## TASK INSTRUCTIONS
In the listing below, find each line with the string "agent" and report it.

## THE RECORDS

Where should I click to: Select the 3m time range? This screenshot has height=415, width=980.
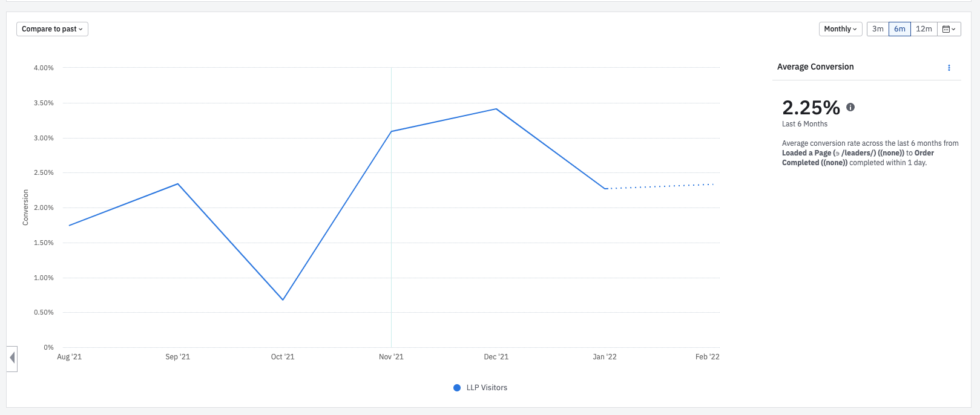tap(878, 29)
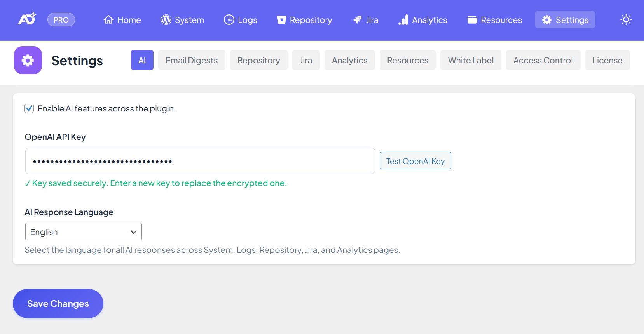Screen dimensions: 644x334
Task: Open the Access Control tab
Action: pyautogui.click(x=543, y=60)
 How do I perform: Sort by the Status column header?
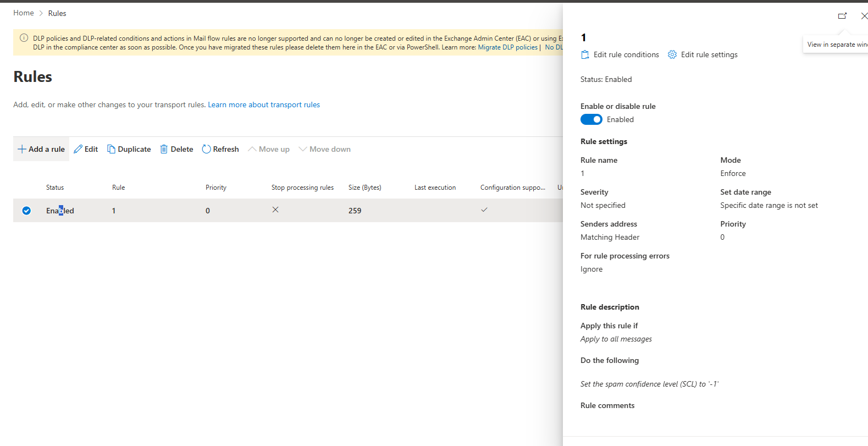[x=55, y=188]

==

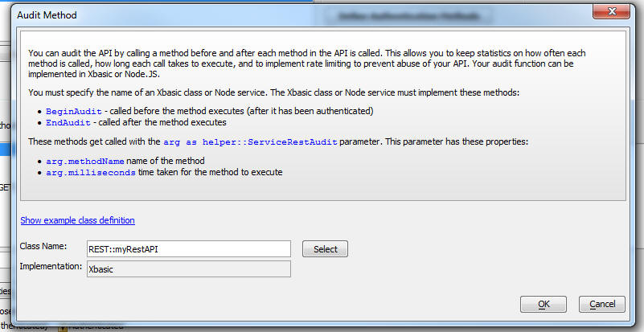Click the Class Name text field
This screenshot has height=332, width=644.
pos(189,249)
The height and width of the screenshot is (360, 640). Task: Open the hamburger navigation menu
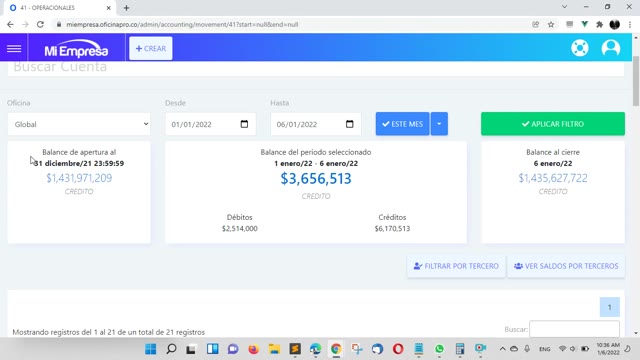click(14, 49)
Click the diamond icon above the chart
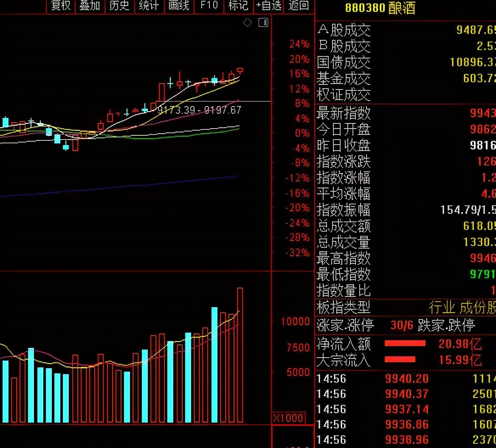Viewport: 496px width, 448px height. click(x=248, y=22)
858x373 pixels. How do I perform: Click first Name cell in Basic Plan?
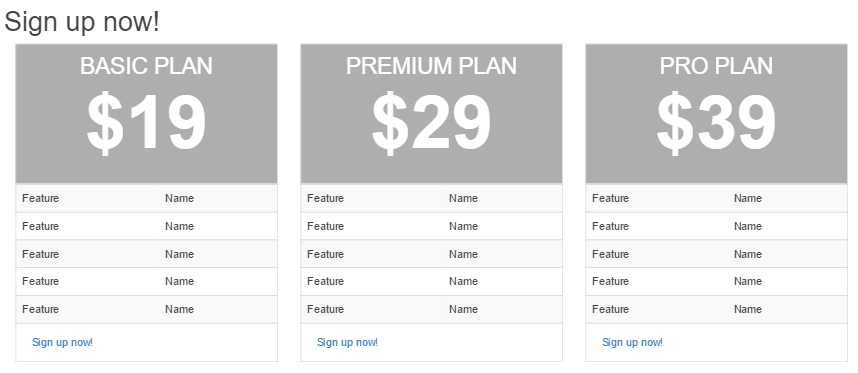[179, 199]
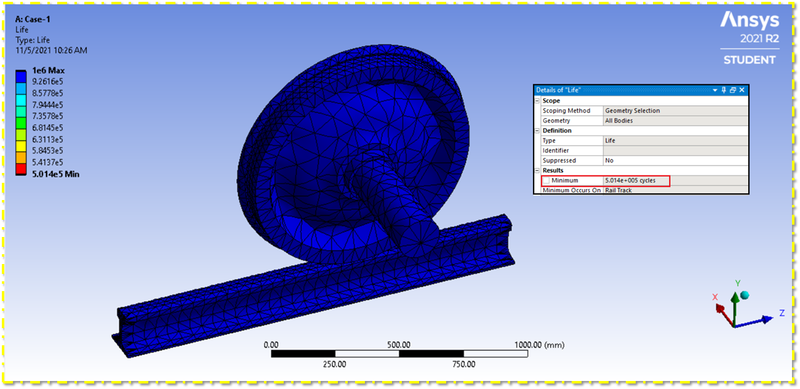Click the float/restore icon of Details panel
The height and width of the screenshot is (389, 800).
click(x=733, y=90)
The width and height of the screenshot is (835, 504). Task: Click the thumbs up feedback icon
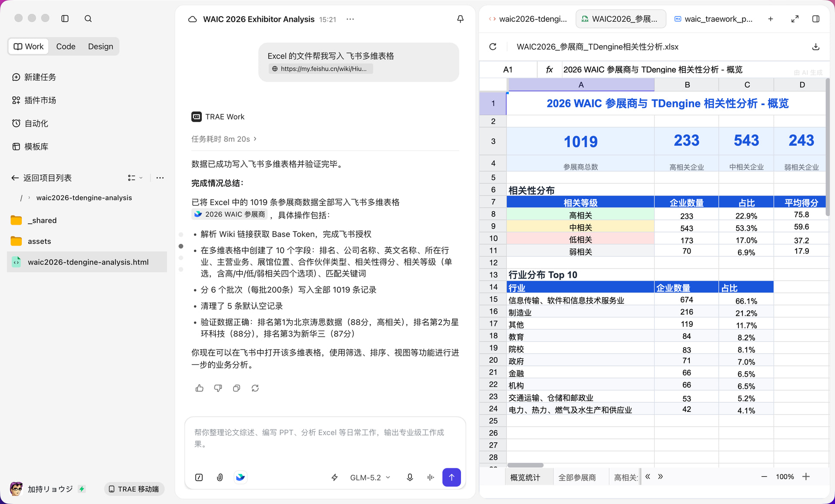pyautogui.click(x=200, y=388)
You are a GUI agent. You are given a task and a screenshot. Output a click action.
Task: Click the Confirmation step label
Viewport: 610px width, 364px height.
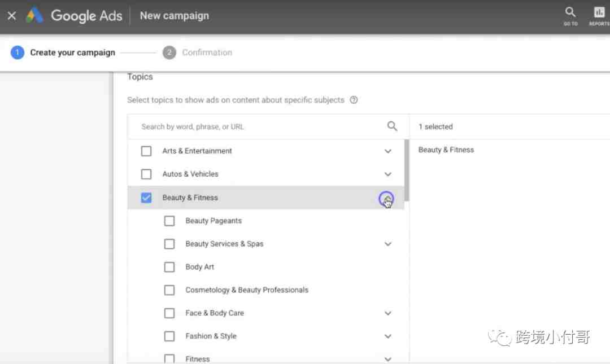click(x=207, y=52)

---

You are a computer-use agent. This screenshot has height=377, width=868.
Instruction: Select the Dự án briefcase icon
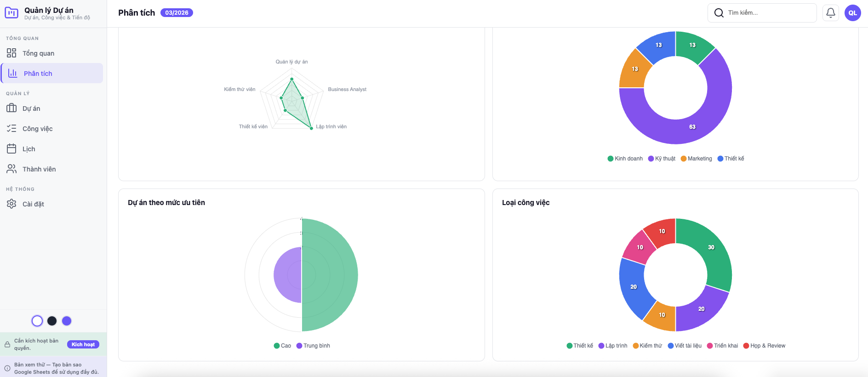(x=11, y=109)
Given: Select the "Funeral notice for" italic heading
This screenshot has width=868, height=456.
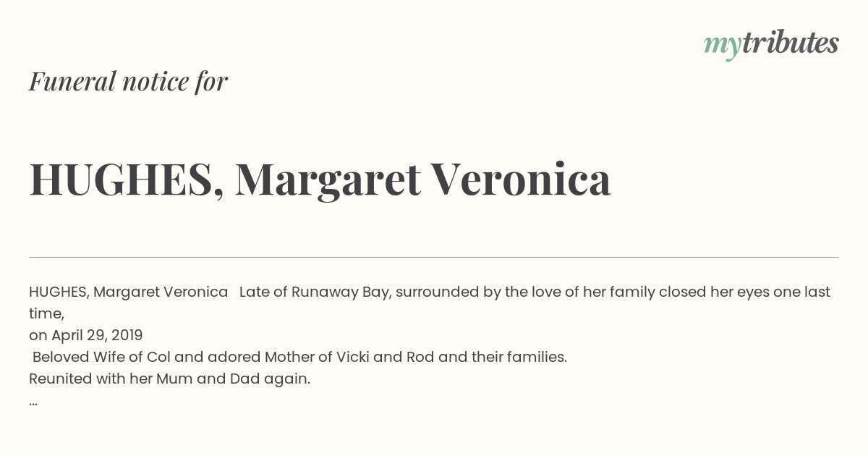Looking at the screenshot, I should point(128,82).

## REPLY TO THE TASK
You are a GUI agent. You are given a task and a screenshot. Output a click action.
You are a computer-use agent. This screenshot has height=377, width=868.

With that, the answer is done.